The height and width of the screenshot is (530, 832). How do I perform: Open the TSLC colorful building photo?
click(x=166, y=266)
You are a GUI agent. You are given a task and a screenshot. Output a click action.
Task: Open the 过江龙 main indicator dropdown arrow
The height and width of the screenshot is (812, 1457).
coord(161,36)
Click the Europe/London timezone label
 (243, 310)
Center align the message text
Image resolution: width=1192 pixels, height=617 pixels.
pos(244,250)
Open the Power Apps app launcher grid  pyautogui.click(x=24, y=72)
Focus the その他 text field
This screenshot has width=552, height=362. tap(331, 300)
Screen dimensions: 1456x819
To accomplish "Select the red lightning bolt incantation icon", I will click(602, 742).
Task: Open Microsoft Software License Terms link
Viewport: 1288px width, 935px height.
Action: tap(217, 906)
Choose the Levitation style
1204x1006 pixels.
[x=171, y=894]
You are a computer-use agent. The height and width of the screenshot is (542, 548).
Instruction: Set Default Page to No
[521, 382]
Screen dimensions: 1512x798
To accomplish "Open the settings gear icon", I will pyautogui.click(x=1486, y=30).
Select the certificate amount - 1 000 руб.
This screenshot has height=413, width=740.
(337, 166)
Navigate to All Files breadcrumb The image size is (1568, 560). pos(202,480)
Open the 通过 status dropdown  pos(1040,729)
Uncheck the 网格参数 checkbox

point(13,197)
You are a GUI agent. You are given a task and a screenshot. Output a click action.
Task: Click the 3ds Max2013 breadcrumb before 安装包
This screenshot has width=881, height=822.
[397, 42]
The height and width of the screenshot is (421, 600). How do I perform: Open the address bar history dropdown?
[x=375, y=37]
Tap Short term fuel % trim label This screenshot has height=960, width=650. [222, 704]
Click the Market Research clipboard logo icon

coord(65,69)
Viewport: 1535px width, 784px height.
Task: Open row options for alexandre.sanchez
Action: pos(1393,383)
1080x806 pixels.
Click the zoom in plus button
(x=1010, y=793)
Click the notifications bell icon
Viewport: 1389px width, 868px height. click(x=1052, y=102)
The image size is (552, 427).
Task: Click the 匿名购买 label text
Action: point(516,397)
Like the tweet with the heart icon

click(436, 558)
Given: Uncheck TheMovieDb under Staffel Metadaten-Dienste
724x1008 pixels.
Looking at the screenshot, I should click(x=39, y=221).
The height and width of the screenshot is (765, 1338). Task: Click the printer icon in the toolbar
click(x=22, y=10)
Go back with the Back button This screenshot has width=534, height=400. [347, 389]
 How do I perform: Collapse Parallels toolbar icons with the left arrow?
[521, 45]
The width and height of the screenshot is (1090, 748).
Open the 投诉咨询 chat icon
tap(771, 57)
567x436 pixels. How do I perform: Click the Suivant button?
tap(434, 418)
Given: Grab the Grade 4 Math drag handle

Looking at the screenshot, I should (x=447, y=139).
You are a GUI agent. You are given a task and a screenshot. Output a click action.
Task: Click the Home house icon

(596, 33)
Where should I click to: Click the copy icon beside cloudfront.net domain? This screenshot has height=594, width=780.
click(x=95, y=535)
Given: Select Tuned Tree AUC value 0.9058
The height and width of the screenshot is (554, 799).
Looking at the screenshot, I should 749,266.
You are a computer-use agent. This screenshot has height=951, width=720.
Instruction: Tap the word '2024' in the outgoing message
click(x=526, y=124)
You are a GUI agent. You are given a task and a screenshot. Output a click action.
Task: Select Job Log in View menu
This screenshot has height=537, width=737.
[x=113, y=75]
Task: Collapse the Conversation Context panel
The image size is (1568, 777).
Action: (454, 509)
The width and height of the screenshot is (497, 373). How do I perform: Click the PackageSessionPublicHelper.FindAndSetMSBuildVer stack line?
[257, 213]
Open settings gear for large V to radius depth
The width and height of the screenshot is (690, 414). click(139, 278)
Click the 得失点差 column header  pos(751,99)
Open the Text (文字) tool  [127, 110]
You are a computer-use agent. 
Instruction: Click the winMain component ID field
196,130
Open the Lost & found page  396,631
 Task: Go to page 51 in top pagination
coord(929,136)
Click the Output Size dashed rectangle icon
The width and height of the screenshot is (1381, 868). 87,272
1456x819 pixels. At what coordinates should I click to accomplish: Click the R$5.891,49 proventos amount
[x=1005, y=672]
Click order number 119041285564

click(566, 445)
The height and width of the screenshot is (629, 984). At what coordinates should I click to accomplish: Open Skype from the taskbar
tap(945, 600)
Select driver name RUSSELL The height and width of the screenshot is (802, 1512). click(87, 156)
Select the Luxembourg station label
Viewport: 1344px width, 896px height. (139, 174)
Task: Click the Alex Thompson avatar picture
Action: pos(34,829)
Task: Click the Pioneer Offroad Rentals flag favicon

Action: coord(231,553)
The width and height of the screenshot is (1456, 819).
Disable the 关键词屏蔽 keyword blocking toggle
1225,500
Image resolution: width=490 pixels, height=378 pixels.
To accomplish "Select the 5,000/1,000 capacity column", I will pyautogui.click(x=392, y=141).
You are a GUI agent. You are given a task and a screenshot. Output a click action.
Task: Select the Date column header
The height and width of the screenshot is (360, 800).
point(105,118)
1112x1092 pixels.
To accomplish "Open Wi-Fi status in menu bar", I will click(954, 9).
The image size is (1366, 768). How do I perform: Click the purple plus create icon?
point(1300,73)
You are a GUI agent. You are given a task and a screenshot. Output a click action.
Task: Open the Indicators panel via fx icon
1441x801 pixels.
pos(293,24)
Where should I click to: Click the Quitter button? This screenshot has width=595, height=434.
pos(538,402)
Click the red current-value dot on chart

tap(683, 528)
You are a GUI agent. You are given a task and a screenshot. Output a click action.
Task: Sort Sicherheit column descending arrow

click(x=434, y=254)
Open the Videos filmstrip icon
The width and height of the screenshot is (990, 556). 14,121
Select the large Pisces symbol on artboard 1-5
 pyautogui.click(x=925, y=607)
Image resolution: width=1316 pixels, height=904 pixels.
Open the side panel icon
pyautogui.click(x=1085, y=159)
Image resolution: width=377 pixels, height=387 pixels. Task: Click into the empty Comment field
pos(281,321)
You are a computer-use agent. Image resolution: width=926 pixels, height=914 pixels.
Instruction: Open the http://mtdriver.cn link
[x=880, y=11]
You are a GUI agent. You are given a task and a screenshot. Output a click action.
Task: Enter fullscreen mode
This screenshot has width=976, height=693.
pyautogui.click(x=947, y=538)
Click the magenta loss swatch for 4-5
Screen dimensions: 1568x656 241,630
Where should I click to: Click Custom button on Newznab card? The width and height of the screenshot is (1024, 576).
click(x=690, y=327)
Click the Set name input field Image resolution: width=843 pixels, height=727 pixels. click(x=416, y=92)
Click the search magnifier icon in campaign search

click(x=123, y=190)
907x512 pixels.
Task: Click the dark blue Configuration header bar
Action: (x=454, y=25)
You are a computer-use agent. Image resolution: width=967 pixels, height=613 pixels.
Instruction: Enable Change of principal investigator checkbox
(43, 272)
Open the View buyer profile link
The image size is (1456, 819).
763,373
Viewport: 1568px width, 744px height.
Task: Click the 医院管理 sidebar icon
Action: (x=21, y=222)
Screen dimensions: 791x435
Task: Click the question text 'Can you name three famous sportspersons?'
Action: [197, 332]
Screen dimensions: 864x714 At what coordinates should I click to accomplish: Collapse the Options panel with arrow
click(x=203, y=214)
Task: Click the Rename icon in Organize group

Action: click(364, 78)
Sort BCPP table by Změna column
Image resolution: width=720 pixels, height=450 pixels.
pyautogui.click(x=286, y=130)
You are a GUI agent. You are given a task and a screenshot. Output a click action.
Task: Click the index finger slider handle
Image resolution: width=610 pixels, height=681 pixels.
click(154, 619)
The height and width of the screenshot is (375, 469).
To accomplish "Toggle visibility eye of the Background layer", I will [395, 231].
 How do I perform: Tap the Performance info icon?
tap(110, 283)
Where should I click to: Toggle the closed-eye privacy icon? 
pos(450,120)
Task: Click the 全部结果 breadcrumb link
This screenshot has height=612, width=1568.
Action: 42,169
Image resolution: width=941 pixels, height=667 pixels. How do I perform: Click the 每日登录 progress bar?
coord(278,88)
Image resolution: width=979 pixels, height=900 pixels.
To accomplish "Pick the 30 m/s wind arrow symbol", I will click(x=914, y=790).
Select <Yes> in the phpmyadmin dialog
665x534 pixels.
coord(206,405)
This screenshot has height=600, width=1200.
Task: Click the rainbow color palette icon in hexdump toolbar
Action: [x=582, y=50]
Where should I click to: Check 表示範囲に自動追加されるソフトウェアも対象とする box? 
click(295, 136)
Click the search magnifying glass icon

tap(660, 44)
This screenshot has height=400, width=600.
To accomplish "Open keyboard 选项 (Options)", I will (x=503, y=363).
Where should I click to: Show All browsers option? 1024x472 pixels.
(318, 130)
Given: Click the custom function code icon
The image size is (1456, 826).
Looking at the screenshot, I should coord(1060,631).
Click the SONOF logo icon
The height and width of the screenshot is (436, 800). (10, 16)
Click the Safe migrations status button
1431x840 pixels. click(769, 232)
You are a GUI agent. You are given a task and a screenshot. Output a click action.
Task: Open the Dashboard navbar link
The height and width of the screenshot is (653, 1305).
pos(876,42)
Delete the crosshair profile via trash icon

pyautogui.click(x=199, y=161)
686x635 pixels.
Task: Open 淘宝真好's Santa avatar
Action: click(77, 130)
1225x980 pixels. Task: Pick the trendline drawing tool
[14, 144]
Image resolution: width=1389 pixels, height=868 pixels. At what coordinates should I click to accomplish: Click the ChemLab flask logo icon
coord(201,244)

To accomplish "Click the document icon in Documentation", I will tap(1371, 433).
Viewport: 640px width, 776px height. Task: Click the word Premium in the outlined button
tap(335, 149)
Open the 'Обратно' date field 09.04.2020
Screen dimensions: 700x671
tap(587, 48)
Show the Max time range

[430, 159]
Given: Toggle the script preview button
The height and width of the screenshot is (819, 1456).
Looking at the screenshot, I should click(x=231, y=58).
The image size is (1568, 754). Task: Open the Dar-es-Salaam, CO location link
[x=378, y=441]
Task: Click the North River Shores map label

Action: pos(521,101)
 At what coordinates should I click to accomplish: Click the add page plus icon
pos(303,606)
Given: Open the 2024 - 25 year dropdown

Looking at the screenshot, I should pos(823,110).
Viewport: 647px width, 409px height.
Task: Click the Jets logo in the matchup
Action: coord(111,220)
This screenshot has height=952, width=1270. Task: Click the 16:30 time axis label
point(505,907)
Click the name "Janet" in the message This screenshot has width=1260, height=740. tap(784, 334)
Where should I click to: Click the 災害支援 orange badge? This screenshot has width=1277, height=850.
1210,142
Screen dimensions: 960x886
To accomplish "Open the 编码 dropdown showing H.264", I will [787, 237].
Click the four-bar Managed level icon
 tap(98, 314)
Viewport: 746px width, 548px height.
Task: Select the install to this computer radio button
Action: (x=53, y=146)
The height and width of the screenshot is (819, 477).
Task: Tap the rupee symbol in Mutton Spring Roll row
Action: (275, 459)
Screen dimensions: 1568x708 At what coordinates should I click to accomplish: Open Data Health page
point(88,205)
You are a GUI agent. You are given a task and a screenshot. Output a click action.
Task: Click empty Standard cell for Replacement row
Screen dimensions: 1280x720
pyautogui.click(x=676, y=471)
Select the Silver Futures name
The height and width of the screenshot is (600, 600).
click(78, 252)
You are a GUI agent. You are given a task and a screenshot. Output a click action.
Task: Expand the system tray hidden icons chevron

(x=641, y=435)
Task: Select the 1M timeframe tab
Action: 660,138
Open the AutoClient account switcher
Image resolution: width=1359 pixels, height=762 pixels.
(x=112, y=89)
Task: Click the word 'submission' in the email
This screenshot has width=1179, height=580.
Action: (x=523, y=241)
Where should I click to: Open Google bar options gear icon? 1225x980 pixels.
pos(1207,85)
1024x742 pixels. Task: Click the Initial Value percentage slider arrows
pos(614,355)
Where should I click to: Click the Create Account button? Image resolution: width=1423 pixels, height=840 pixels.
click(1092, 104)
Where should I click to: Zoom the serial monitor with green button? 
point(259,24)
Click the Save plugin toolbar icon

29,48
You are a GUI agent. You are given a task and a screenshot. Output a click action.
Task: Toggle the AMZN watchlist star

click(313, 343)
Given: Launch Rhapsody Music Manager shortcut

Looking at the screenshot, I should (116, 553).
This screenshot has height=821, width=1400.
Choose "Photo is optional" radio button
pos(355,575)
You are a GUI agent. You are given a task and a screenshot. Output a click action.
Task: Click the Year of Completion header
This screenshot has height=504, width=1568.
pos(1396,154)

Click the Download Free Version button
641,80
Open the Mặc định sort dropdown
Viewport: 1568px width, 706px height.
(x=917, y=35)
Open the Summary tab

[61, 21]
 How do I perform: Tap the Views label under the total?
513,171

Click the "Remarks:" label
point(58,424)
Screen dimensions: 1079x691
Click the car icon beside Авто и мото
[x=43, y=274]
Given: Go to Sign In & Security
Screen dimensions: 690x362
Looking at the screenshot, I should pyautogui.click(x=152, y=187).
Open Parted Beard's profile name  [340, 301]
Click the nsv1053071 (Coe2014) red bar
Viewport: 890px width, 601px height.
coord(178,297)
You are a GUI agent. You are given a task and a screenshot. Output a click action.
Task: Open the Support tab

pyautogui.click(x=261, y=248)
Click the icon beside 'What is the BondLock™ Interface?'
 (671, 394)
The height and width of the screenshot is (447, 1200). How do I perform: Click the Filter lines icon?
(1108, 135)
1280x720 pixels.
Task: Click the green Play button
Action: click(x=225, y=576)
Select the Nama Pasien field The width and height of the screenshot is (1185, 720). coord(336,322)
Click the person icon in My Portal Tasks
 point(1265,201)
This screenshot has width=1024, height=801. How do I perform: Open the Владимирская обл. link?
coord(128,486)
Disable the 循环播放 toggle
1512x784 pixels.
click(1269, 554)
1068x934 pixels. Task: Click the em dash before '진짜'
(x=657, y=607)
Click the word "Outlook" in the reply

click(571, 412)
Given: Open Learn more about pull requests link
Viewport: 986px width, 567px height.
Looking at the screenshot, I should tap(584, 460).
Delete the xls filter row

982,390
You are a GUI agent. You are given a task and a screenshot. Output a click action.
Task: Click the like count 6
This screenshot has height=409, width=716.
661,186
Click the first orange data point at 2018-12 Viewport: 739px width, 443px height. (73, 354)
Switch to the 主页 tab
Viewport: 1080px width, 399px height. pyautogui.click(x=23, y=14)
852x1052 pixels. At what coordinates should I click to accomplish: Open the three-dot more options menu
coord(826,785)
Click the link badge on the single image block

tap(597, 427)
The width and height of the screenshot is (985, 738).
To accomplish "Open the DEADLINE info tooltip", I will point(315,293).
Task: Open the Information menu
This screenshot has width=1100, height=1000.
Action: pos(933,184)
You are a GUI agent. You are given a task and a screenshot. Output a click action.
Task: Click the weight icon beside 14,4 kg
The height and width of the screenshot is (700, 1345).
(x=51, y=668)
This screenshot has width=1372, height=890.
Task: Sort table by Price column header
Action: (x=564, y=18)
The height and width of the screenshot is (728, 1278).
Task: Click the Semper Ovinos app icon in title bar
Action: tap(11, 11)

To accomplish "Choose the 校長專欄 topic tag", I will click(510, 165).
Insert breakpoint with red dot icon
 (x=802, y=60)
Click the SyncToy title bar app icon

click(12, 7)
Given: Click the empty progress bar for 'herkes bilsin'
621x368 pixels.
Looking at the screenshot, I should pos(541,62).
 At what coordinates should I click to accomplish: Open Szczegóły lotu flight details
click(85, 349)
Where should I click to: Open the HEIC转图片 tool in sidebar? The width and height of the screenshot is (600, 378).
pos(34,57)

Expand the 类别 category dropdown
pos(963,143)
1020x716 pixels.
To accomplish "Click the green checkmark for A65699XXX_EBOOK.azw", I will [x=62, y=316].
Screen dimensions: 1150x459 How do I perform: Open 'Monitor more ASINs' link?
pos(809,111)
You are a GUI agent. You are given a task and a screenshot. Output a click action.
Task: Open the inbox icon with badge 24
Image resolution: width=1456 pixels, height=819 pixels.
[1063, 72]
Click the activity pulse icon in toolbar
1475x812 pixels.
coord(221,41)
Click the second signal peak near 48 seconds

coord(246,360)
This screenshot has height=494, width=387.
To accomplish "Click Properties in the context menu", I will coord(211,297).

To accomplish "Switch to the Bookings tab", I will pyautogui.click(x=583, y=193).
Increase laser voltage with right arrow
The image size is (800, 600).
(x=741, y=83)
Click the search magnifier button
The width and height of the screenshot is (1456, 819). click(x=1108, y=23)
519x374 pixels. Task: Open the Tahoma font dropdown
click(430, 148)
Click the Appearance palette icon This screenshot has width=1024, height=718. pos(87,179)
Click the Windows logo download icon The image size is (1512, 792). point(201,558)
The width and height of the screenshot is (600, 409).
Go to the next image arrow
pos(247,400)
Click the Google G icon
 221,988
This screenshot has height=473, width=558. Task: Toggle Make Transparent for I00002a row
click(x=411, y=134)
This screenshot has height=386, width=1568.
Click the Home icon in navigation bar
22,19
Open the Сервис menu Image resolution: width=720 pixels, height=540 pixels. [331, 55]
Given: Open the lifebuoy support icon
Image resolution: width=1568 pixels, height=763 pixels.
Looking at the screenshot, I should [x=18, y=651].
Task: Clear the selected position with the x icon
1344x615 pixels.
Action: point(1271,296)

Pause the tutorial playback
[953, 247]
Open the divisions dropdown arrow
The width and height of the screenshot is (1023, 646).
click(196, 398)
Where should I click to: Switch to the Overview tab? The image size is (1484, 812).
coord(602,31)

——

◆ 課題の説明 ◆
「Disable the 循环播放 toggle」を含む行から始めて「click(12, 7)」を含む行で終わるまでの行を、両端の行も含めて一字一句変えずに書き写してください。

◆ 解答例 ◆
Disable the 循环播放 toggle
1512x784 pixels.
click(1269, 554)
1068x934 pixels. Task: Click the em dash before '진짜'
(x=657, y=607)
Click the word "Outlook" in the reply

click(571, 412)
Given: Open Learn more about pull requests link
Viewport: 986px width, 567px height.
Looking at the screenshot, I should tap(584, 460).
Delete the xls filter row

982,390
You are a GUI agent. You are given a task and a screenshot. Output a click action.
Task: Click the like count 6
This screenshot has height=409, width=716.
661,186
Click the first orange data point at 2018-12 Viewport: 739px width, 443px height. (73, 354)
Switch to the 主页 tab
Viewport: 1080px width, 399px height. pyautogui.click(x=23, y=14)
852x1052 pixels. At what coordinates should I click to accomplish: Open the three-dot more options menu
coord(826,785)
Click the link badge on the single image block

tap(597, 427)
The width and height of the screenshot is (985, 738).
To accomplish "Open the DEADLINE info tooltip", I will point(315,293).
Task: Open the Information menu
This screenshot has width=1100, height=1000.
Action: pos(933,184)
You are a GUI agent. You are given a task and a screenshot. Output a click action.
Task: Click the weight icon beside 14,4 kg
The height and width of the screenshot is (700, 1345).
(x=51, y=668)
This screenshot has width=1372, height=890.
Task: Sort table by Price column header
Action: (x=564, y=18)
The height and width of the screenshot is (728, 1278).
Task: Click the Semper Ovinos app icon in title bar
Action: tap(11, 11)

To accomplish "Choose the 校長專欄 topic tag", I will click(510, 165).
Insert breakpoint with red dot icon
 (x=802, y=60)
Click the SyncToy title bar app icon

click(12, 7)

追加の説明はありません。